Wednesday, August 20, 2014

Women, the economy and population control.

The Government of  Kenya, both at the national and county levels, sees population growth as something to worry about, hold workshops over and run programmes to address. Therefore, there are family planning workshops, policies and programmes that draw funds from the Consolidated Fund, county appropriation Acts and development partners. Some of the non-governmental programmes are faith-based; many are not. They all seem to target women mostly, with men getting a mention only rarely. Population control in Kenya is the responsibility of the woman; so says the government, so says the church, so says our civil society sector.

My father never uttered the words "Wewe ni mjinga kama mama yako" or ever state "Wacha kulia kama mwanamke." How could he? My mother managed to obtain three degrees, head a university department and raise three sons without any of them becoming the monsters many mothers of today have to contend with. Not that my father did not play his part, though it frequently seemed to consist of him handing over his wallet and praying that there is a balance for one or two down at the Masaku Bar. My father believes that men and women complement each other, in all respects they are each others equals and partners. One cannot be without the other; the rise of the one is the rise of the other. To him, I believe, the responsibility of controlling populations, if that, rests on both men and women.

Our government, our churches and other faith-based groups, and the civil society industry seem to believe that the responsibility for population control lies mainly with women. This is stupid. First, it remains unclear why population control in Kenya is such a crisis. Even in the middle of a famine, the same government keeps reassuring us that the nation can feed itself; not that it has the potential to feed itself, but that it can actually feed itself. The challenges faced in this goal are related to the poor logistics infrastructure for moving produce from one part of the country to the other. So pressure on meagre agricultural resources is not a sufficient enough reason to limit each family to two children.

Second, the government also assures us that if Vision 2030 is successfully implemented, Kenya will be able to absorb the thousands of graduates being churned out of the growing number of public and private universities. The government calls for positive contributions from everyone, including working men and women. Therefore, the population bulge that Kenya is experiencing right now is not a threat; it is an opportunity for the greater economic advancement of Kenya and should be treated as such, not as a problem to be managed.
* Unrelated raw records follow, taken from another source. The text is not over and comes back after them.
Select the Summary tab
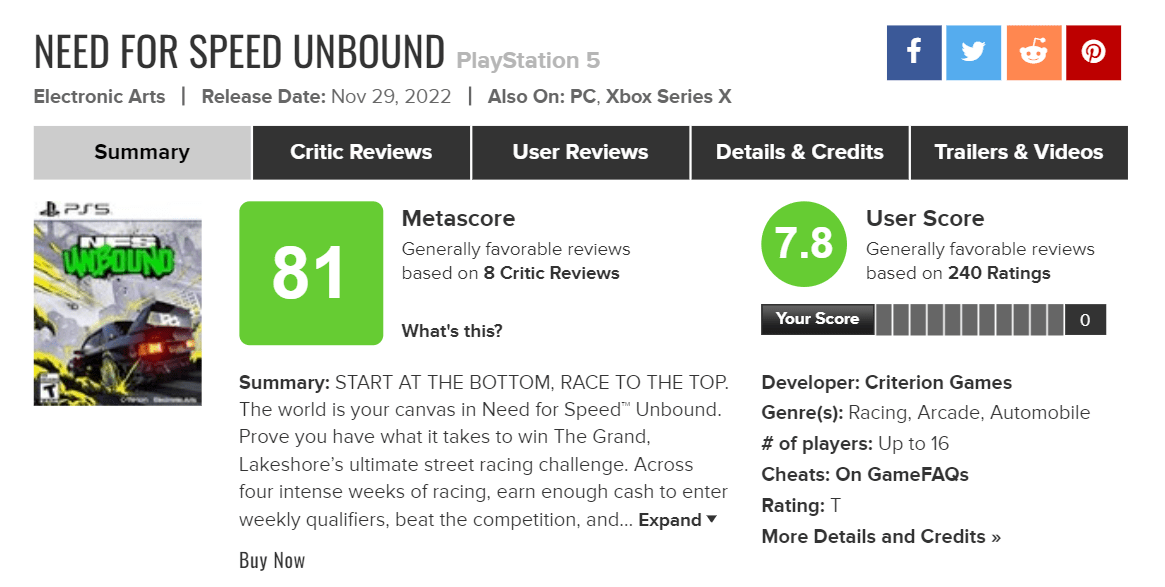This screenshot has width=1165, height=587. click(x=142, y=152)
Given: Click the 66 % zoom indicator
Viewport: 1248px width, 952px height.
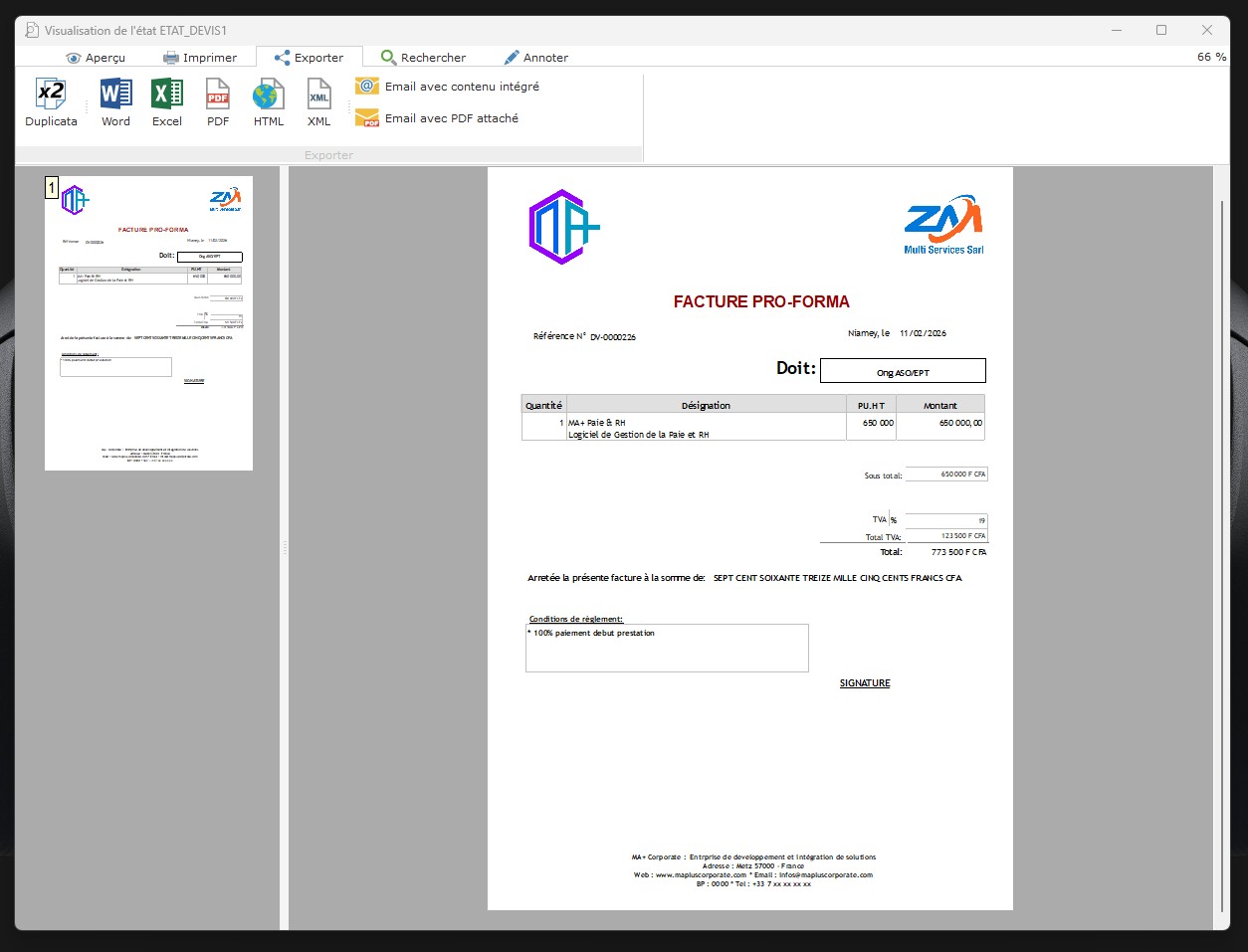Looking at the screenshot, I should pyautogui.click(x=1211, y=57).
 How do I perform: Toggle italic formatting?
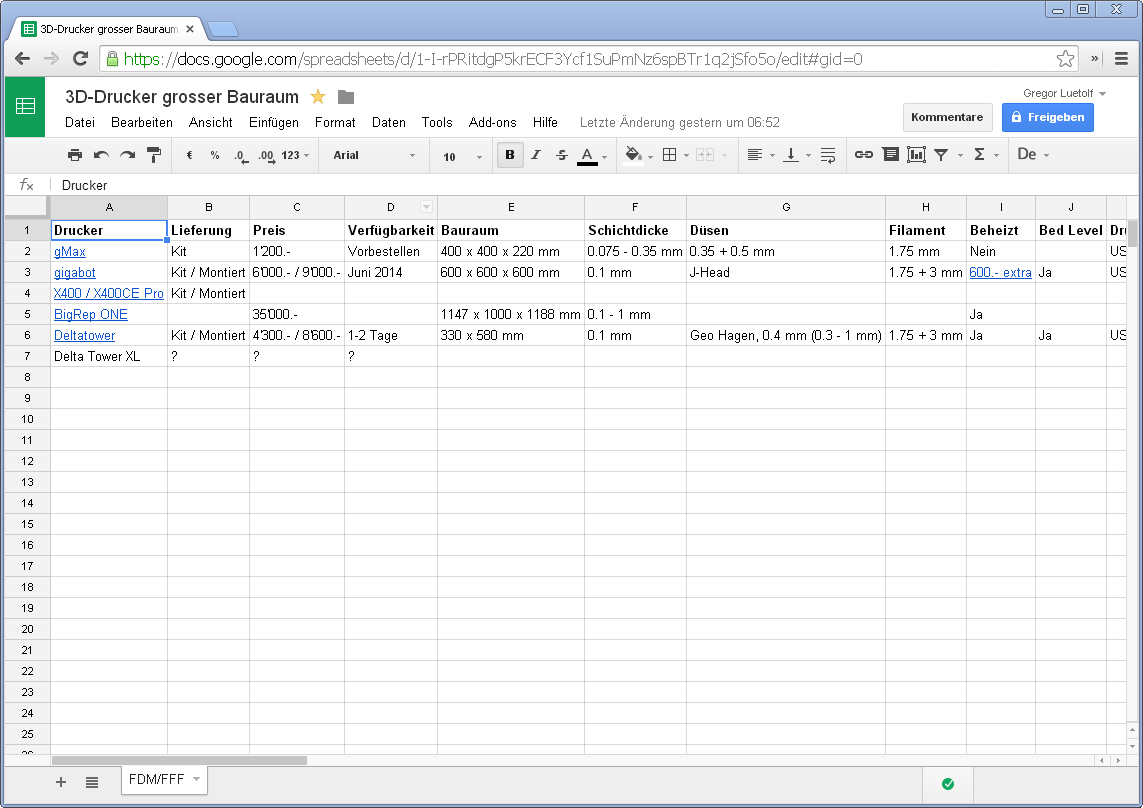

Third, all studies show that positive programmes designed to financially liberate women affect population growth trajectories. When women are educated, the higher their education means the later they have children and the fewer children they actually have. Part of the reason is that educated women are likely to have greater confidence in themselves and their place as equals in a family. Their growing financial strength also means that they can choose who their life partners will be; the education of a girl is a financial tool for her liberation, as a person and as a member of the family.

It is that third ground that lays to waste the stupid population control strategy that says condom-use, tubal ligation, vasectomies or chemical birth control should mainly be the responsibility of women. If the government is truly concerned about the effects of the growing population, it should ensure that more and more women are educated, that their education is not just limited to university but takes in all technical fields, that the policies and regulations for job creation or for encouraging entrepreneurship boost women's participation in the economy, and that men are not merely an afterthought in population control. In fact, increasing the economic and financial capacity of women is the only sensible population control strategy.